Il était interdit aux enseignants d’imposer leurs croyances religieuses dans les salles de classe bien avant l’adoption du projet de loi 21 en 2019, a déclaré Lampron, et le gouvernement dispose déjà de « tous les outils » dont il a besoin pour faire face à de telles questions.
La loi de 2019 interdit aux enseignants et autres travailleurs du secteur public de porter des symboles religieux sur leur lieu de travail.
Le véritable scandale, selon Lampron, est que les problèmes à l’école de Bedford ont persisté pendant plusieurs années avant l’enquête du gouvernement.
«C’est une situation qui dure depuis trop longtemps», a-t-il déclaré. «Appelons un chat un chat.»
Lampron a déclaré que le débat de cette semaine lui rappelle la crise des accommodements raisonnables au Québec il y a près de 20 ans, alimentée par l’inquiétude du public à l’égard des groupes minoritaires.

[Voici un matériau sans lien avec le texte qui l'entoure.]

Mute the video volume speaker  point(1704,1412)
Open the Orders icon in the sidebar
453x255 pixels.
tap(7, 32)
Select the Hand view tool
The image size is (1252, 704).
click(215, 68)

Cette crise a été alimentée en partie par plusieurs incidents largement médiatisés, notamment l’hébergement pour les prières musulmanes dans une cabane à sucre traditionnelle et un code de conduite pour les immigrants publié dans le hameau d’Hérouxville qui a été largement ridiculisé comme islamophobe.
Une commission publique créée pour examiner la question a conclu en 2008 qu’il n’y avait pas de réel problème concernant l’accommodement des minorités au Québec, mais Lampron a déclaré que le sujet restait « extrêmement sensible politiquement ».
Les tensions autour du rapport scolaire de Bedford sont vives cette semaine.
Mardi, la députée libérale Marwah Rizqy, qui parle de l’école depuis l’année dernière, a déclaré qu’elle avait demandé la protection de la police et qu’elle craignait pour sa sécurité.
Plus tôt dans la semaine, l’imam controversé Adil Charkaoui a publiquement accusé Rizqy d’exagérer les problèmes de l’école.
Samaa Elibyari, coprésidente de la section montréalaise du Conseil canadien des femmes musulmanes, a déclaré qu’il était injuste d’utiliser l’école de Bedford pour alimenter un débat plus large sur la laïcité.
«L’impression que j’ai, c’est qu’il y a une déficience à la base. Ces enseignants ne sont pas bien formés, ils ne sont pas bien adaptés, et cela se reflète bien sûr dans les manières d’enseigner», a-t-elle déclaré. «Je ne vois pas du tout où la religion entre en jeu.»
— Ce rapport de La Presse Canadienne a été publié pour la première fois le 24 octobre 2024.